* [SUPPLIED TEXT]:
The Guide to corporate finance in the public sector sets out key questions for senior decision makers to consider when overseeing corporate finance activities in the hope that mistakes of the past will be avoided against a backdrop of intense scrutiny of public funds.
The objective of the interactive guide is to help to demystify corporate finance for senior public sector staff working with corporate finance specialists; it will define key terms, describe how corporate finance relates to government and provide case studies to explain the value for money considerations gleaned from analysis of the NAO’s work over the last three and a half decades.
From the privatisation of Royal Mail, the sale of Eurostar or the government selling the stake it acquired in banks during the financial crisis to more recent examples such as the Bounce Back Loan Scheme and the creation of the UK Infrastructure Bank, the case studies highlight project successes – and common pitfalls – to help reduce risks and lay the foundations for future project success.
Matthew Rees, a Director at the NAO who heads their Commercial Insights Hub and is an ICAEW Council Member, said the guide served as a prompt to bolster oversight and scrutiny of projects, touching on the capability of teams, ensuring the right transaction structures are in place, governance arrangements and practical questions around project evaluation, regulation and whether projects meet government standards.
“It’s very much informed by our hindsight reviews, but it’s intended to help people address future projects successfully. Any team that has been tasked with delivering a project is going to be able to start better equipped. If they haven’t thought about the questions we’re setting out, we would be concerned about whether they will succeed. It’s not a technical ‘how to do it’ manual. It’s asking, how do you know whether this is going to be a good outcome? Have you preemptively thought about the risks, the benefits and the challenges?”
Successive governments have used corporate finance techniques to raise funds through privatisations and asset sales, attract private capital, and support businesses through periods of market failure and the pandemic. As the external auditor of central government, the NAO has played a key role in evaluating these transactions in its value-for-money reports to Parliament.

* [DATA RECORDS]:

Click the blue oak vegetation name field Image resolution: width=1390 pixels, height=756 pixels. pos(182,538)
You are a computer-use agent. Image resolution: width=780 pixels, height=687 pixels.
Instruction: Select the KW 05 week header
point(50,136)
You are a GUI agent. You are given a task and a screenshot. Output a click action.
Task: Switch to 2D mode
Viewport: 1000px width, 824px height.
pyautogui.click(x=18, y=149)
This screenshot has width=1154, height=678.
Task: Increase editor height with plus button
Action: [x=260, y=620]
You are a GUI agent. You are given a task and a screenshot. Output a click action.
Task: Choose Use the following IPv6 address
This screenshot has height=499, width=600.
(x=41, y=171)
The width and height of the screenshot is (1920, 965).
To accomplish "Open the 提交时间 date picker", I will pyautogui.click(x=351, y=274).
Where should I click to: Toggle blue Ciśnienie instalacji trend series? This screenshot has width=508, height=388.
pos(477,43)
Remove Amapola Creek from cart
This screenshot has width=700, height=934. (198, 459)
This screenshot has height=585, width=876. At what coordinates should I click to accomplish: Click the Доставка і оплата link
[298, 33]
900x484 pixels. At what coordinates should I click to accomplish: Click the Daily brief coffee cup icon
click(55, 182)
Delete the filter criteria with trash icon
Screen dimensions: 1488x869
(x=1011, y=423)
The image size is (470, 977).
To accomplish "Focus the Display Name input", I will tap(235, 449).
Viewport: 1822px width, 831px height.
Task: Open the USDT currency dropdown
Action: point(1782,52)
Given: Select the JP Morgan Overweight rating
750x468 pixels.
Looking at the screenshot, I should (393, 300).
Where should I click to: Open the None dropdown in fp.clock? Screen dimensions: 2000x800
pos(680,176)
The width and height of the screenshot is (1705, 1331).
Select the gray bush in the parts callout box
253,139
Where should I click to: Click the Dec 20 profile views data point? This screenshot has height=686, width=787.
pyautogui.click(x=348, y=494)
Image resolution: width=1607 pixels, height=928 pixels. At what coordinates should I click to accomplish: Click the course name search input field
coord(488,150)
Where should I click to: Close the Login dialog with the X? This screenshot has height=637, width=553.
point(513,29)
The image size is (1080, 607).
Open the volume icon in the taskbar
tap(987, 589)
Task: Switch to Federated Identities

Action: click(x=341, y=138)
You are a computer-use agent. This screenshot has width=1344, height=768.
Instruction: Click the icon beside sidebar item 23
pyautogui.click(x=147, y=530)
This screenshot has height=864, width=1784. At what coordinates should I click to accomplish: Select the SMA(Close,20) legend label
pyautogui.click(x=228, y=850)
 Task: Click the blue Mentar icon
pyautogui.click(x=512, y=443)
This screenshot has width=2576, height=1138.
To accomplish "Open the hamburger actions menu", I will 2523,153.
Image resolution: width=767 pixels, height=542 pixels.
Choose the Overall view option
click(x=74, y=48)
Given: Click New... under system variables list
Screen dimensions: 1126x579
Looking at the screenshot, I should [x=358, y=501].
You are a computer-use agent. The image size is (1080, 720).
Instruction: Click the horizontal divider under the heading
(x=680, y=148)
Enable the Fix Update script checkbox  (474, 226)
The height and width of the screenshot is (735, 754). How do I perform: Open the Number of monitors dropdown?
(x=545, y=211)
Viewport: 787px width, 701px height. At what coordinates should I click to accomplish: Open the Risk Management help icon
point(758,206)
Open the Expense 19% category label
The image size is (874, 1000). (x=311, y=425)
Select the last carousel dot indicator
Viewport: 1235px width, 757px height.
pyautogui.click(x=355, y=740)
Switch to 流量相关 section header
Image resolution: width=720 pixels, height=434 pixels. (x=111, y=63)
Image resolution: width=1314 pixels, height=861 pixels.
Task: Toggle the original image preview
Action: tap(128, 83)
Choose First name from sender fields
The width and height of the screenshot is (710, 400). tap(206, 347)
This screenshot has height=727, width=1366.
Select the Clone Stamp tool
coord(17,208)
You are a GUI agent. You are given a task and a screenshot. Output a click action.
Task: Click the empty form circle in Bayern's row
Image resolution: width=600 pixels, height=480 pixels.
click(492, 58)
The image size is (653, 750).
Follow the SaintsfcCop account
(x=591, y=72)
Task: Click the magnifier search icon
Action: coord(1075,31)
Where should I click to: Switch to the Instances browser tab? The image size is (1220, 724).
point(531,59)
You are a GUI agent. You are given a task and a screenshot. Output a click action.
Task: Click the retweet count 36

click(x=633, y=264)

* [AIM OF THE EXERCISE]:
Can you carry on the article about the NAO's guide to corporate finance in the public sector, picking up right after its final sentence?

* [OUTPUT FOR THIS EXERCISE]:
Rees says the objective is to demystify what is quite a complex area. “We’re not trying to put advisers out of business, we’re just trying to equip the customer to be more intelligent, more effective, and make sure they’ve got the right people and the right processes lined up.”
Although the government has a growing corporate finance profession, skills and capability issues prevail and gaining the appropriate transaction experience remains a challenge. “When teams are forced into running complex projects without the preparation or the skill set, that’s where the risks are. This guide flags that high-risk point early on.”
NAO believes the guide will also be of interest to professional advisers supporting government to deliver a range of transactions, including joint ventures, commercial investments, loans and guarantees. Similarly, the foundations of success highlighted by the guide could equally apply to local authorities, Rees says, as well as private sector conglomerates without an internal corporate finance function. “When we talk to CIPFA and the local government community, we can already see how they would use this.”
“The risk to government borrowing to fiscal health and sustainability can be materially acted by whether these projects are done successfully or not. Unless you have good quality controls and outcomes, it can undermine public finance overall.”
David Petrie, ICAEW’s Head of Corporate Finance, said the NAO guide would prove an invaluable tool to help advisors understand the NAO’s key metrics of successful corporate finance projects, and avoid common pitfalls.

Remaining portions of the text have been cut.